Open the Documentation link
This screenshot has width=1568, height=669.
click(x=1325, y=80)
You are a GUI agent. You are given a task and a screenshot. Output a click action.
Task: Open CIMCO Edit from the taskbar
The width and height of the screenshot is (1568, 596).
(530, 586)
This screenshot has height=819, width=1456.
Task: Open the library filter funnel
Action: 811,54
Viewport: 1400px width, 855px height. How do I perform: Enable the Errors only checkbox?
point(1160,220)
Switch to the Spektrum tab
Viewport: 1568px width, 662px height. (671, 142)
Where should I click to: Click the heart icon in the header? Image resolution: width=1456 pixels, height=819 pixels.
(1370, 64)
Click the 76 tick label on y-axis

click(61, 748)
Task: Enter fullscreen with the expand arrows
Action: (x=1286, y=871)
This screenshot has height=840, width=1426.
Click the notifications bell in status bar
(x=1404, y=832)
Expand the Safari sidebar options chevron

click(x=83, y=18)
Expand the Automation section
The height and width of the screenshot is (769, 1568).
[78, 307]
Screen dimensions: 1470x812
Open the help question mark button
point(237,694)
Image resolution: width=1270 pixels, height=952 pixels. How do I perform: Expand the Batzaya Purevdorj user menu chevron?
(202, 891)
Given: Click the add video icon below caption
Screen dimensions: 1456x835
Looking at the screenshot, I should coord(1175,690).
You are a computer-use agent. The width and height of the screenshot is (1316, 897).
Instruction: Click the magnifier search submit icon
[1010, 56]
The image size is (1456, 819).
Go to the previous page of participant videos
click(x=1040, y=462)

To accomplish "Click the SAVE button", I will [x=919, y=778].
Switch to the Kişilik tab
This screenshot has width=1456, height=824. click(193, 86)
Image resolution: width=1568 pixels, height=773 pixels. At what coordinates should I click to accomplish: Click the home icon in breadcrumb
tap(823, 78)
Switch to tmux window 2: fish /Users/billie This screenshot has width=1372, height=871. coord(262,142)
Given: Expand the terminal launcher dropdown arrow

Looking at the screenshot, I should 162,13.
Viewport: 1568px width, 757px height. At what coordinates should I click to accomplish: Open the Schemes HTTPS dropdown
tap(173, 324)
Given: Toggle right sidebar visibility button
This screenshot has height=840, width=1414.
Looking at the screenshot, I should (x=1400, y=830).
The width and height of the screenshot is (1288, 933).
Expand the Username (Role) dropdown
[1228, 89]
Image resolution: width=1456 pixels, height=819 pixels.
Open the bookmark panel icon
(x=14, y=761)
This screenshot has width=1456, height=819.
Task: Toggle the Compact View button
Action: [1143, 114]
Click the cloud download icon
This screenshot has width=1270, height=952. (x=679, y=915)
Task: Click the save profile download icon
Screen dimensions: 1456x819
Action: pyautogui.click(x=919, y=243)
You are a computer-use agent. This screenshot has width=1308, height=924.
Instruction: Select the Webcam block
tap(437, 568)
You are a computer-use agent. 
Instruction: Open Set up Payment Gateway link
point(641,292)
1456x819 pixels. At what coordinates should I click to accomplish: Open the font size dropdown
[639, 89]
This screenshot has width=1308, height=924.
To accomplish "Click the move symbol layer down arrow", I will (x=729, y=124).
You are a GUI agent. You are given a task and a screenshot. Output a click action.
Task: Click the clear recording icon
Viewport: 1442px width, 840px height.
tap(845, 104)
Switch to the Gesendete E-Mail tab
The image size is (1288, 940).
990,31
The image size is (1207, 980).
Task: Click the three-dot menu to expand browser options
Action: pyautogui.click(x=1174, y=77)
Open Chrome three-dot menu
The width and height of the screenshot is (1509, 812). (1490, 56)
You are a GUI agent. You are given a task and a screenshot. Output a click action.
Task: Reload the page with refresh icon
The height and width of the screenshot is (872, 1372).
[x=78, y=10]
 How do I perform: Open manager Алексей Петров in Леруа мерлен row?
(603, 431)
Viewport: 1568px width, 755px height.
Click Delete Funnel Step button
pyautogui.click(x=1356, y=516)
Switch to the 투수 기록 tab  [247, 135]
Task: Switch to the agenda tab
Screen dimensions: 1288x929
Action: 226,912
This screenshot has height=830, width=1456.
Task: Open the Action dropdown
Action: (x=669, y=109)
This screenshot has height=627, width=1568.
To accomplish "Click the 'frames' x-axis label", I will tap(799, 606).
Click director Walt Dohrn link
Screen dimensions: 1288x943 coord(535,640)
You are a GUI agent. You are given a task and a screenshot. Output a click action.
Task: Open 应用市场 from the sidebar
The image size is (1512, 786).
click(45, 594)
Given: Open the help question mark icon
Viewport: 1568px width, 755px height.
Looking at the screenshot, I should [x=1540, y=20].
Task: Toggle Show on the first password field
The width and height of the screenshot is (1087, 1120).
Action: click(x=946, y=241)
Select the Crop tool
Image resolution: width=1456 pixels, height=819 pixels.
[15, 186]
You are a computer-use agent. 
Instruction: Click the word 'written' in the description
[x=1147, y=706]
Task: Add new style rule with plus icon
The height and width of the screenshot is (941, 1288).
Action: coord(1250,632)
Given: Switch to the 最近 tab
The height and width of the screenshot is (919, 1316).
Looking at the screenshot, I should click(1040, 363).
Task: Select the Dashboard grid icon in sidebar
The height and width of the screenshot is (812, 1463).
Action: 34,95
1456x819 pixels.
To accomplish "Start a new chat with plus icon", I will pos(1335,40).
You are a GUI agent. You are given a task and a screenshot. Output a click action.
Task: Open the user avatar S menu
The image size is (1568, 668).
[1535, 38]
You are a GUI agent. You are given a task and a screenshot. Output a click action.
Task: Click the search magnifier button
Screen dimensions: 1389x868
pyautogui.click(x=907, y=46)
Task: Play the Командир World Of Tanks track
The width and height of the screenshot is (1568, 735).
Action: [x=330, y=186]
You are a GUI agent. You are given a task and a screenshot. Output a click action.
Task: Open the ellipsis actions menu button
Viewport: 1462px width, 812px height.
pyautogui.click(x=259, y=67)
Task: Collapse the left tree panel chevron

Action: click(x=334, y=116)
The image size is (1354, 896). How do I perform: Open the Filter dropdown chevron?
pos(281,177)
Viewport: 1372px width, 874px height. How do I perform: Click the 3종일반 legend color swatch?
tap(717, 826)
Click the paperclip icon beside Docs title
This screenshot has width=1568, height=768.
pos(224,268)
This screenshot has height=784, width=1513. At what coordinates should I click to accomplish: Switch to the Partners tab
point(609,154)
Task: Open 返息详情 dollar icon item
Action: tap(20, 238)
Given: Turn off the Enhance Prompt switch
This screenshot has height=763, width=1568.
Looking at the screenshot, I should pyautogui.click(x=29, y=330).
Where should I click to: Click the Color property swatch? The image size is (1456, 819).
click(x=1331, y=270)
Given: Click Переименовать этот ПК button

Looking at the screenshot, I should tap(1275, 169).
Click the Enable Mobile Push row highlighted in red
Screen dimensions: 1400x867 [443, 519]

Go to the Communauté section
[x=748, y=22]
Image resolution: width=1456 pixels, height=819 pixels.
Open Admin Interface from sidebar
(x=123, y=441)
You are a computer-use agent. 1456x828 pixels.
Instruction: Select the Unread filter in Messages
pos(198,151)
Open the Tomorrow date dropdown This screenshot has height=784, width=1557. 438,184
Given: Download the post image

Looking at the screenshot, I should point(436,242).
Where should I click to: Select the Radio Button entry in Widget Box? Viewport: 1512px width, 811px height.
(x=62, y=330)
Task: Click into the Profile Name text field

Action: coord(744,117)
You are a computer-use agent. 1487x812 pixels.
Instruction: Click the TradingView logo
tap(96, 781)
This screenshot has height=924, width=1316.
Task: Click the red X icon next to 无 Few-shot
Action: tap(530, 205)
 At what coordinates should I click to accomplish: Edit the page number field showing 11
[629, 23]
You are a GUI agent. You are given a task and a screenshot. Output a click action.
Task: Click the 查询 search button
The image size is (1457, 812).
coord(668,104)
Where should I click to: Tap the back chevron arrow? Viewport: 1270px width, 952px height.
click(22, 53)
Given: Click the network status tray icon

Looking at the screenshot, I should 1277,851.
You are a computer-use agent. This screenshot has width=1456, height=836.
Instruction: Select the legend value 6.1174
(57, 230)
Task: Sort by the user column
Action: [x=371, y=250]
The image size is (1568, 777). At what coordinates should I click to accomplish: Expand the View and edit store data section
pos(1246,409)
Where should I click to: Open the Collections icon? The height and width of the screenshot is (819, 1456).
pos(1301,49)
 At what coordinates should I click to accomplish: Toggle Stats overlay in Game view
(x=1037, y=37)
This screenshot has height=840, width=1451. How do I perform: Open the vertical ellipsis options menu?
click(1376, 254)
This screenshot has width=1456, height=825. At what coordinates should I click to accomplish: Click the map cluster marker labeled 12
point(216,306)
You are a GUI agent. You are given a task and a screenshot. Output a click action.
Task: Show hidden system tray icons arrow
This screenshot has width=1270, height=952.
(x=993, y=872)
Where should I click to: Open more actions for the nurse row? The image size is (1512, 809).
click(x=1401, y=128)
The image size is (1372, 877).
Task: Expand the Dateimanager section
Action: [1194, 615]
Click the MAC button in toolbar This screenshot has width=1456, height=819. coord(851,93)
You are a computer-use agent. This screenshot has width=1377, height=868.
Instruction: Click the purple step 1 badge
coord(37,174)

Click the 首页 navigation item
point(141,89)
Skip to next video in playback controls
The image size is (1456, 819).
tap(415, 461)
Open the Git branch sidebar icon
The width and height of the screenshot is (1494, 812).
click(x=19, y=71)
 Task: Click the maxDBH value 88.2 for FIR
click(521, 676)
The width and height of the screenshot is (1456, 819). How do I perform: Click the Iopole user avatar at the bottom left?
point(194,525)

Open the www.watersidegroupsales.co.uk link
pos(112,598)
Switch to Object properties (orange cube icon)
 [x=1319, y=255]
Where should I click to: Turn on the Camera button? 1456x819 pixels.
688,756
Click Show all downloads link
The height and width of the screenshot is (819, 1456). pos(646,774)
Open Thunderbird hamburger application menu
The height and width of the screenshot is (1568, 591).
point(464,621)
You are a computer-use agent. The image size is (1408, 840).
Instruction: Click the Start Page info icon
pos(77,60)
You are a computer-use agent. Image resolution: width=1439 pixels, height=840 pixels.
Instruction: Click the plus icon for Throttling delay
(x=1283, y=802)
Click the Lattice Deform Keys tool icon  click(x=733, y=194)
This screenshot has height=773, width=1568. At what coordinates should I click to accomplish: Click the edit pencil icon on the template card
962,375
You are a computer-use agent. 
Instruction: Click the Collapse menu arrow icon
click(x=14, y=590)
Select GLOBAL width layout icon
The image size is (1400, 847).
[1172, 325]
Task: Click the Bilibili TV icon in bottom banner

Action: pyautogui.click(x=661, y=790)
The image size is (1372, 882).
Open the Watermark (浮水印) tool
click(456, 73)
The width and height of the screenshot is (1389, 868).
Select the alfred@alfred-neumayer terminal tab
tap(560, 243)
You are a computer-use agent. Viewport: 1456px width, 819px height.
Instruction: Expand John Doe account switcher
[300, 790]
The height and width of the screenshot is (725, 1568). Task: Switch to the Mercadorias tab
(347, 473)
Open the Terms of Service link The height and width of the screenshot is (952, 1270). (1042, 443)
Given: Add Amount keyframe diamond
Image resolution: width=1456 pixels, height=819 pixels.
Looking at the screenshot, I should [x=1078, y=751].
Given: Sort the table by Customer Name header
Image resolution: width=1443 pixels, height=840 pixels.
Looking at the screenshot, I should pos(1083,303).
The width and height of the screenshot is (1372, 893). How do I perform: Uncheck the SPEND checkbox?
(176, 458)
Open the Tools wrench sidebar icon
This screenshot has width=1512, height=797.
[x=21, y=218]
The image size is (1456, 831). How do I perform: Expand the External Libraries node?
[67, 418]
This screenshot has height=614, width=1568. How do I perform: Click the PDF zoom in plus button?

YOUR TASK
Scan the material above for the string "will", returning each line that contains it.

RESPONSE TO THE TASK
To accomplish "Click the SAVE button", I will [x=919, y=778].
To accomplish "Click the move symbol layer down arrow", I will (x=729, y=124).
To accomplish "Click the 'frames' x-axis label", I will tap(799, 606).
To accomplish "Start a new chat with plus icon", I will pos(1335,40).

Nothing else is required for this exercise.